WHAT IS BEING ASKED:
Swap "icon" for "button" in the lines running from the one containing "Click the print results icon" up to and including the one containing "Click the Email", leaving everything else unchanged, and give back only those lines.

DATASET EXTRACT:
────

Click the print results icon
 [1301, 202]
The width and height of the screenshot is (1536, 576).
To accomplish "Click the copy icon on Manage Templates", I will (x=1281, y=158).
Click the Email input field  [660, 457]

────

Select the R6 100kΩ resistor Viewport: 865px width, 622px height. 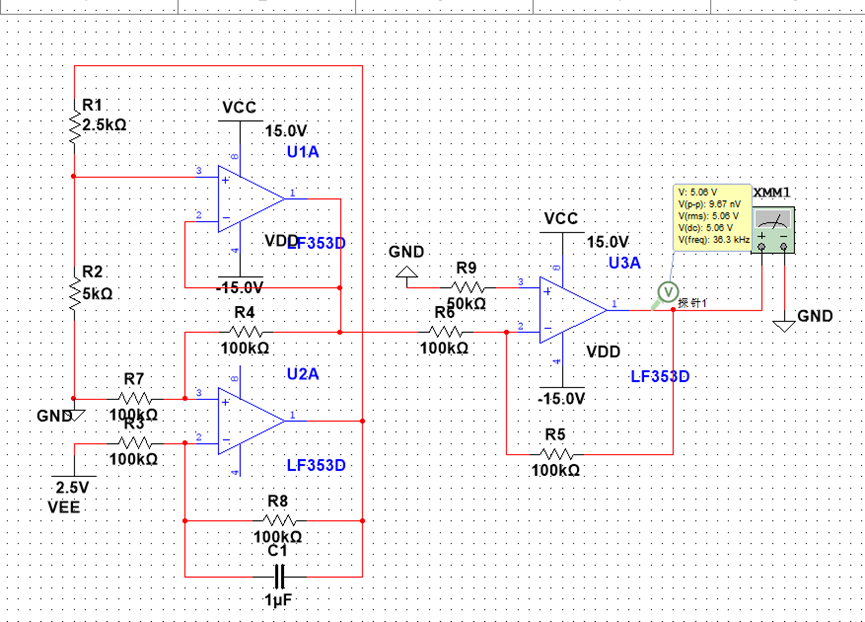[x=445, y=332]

────

WRITTEN SOLUTION:
Click the print results button
 [1301, 202]
The width and height of the screenshot is (1536, 576).
To accomplish "Click the copy button on Manage Templates", I will (x=1281, y=158).
Click the Email input field  [660, 457]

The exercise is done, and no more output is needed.